The result is correct if I use a 2D grid of threads (i.e blockDim.z=1). If I increase blockDim.z > 1 The results are incorrect. I have verified that the multiplication carried out by each thread is correct in every stage and I believe something goes haywire when the threads add their final results to the destination array.

Is there something obvious that I am missing here?

Also, cudaMemset gives me an invalid argument error but that doesnt seem to affect the result.

#include<iostream>
using namespace std;

__global__
void matrix(float *M, float *N, float *P, int X, int Y, int Z)
{
int T = 0;
int iteration = 0;
int iterz = 0;
for (int i = (threadIdx.x*blockDim.y + threadIdx.y);i < X*Y;i += blockDim.x*blockDim.y)
{
    iteration++;
    for (int k = threadIdx.z;k < Z;k += blockDim.z)
    {
        iterz++;
        P[i] += M[(i / Y)*Z + k] * N[k*Y + (i%Y)];
        T += M[(i / Y)*Z + k] * N[k*Y + (i%Y)];
        if(i == 0)
            printf(" %d, %d, %d = %d\n", threadIdx.x, threadIdx.y, threadIdx.z, T);
    }
}
//printf("%d, %d, %d, Iteration is %d %d =%d\n", threadIdx.x, threadIdx.y, threadIdx.z, iteration, iterz,T);
}

void printarray(float *M, int X, int Y)
{
for (int i = 0;i < X;i++)
{
    for (int j = 0;j <Y;j++)
        cout << M[i*Y + j] << " ";
    cout << endl;
}
cout << endl;
}

void initarray(float*M, int X, int Y)
{
for (int i = 0;i < X*Y;i++)
    M[i] =(float) i + 1;
}

int main()
{

int Mx = 5, My = 5, Nx = 5, Ny = 5;
float *M, *N, *P;

cudaMallocManaged(&M, Mx*My * sizeof(float));
cudaMallocManaged(&N, Nx*Ny * sizeof(float));
cudaMallocManaged(&P, Mx*Ny*My * sizeof(float));

cout << cudaGetErrorString(cudaGetLastError()) << endl;
cudaMemset(&P, 0, Mx*Ny*My * sizeof(float));
cout << cudaGetErrorString(cudaGetLastError()) << endl;

initarray(M, Mx, My);
initarray(N, Nx, Ny);

printarray(M, Mx, My);
printarray(N, Nx, Ny);

if (My == Nx)
{
    //dim3 Griddim(Mx, Ny, 1);

    dim3 ThreadBlock(Mx - 1, Ny - 1, 5);

    matrix << <1, ThreadBlock >> > (M, N, P, Mx, Ny, My);   // M X N

    cudaDeviceSynchronize();

    printarray(P, Mx, Ny);
}
else
    cout << "\nDimension Mismatch\n";

cudaFree(M);
cudaFree(N);
cudaFree(P);

return 0;
}

cudaMemset does not work correctly because you use the wrong argument as pointer.
&P is a host address, but cudaMemset expects a device address, i.e.
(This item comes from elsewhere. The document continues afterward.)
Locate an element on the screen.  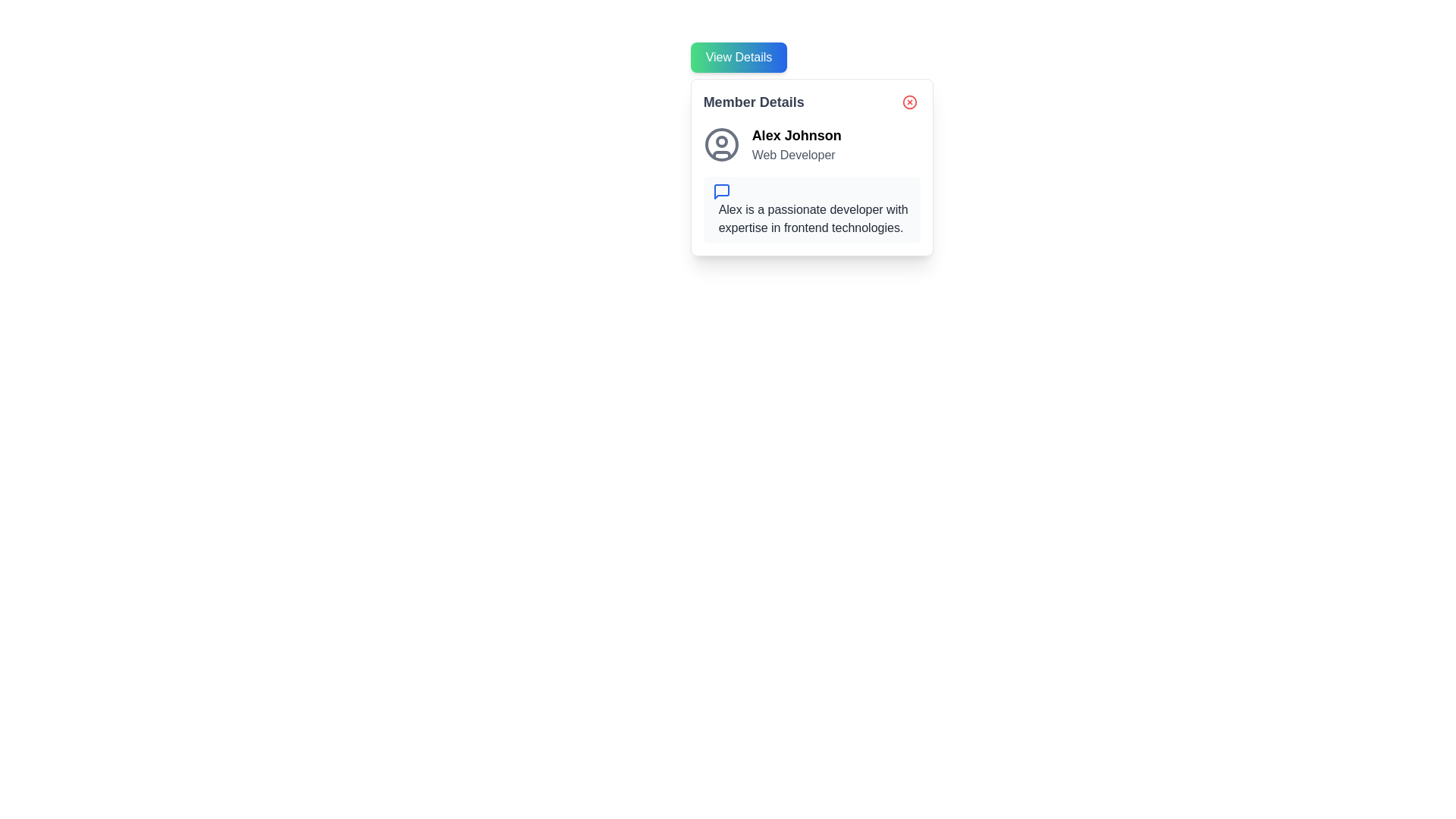
the close or delete icon located at the upper-right corner of the 'Member Details' card, next to the title 'Member Details' is located at coordinates (909, 102).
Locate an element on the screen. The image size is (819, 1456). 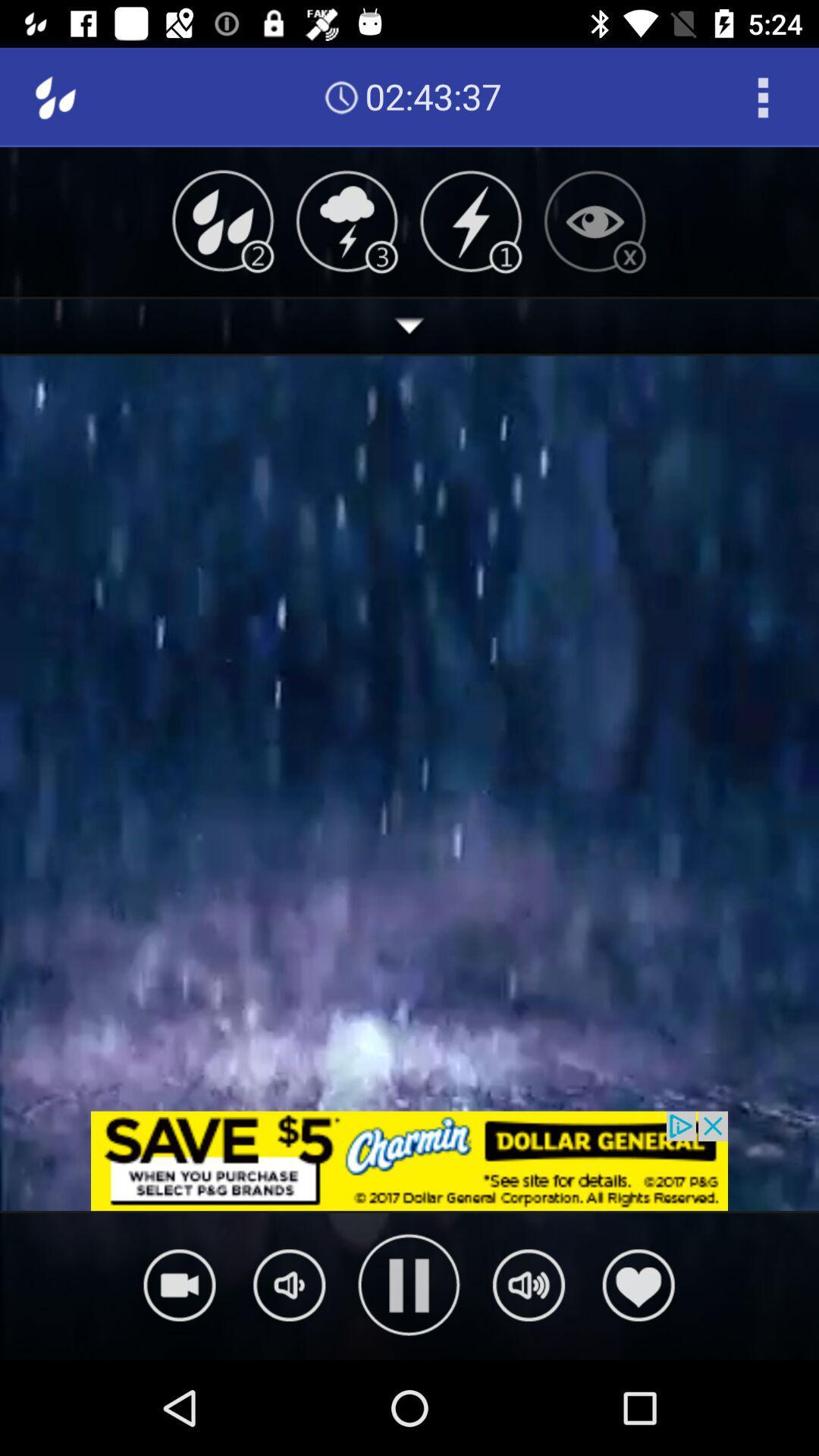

cudaMemset(P, 0, Mx*Ny*My * sizeof(float));

In line 16, there is a race condition when writing to P[i].
If blockDim.z is > 1, all blockDim.z threads try to add to the same value P[i]. You could use atomicAdd instead.

Thank you! atomicAdd() fixed the issue. I previously wrote kernels where multiple threads wrote to the same array element and it worked, so I thought atomic additions were used under the hood.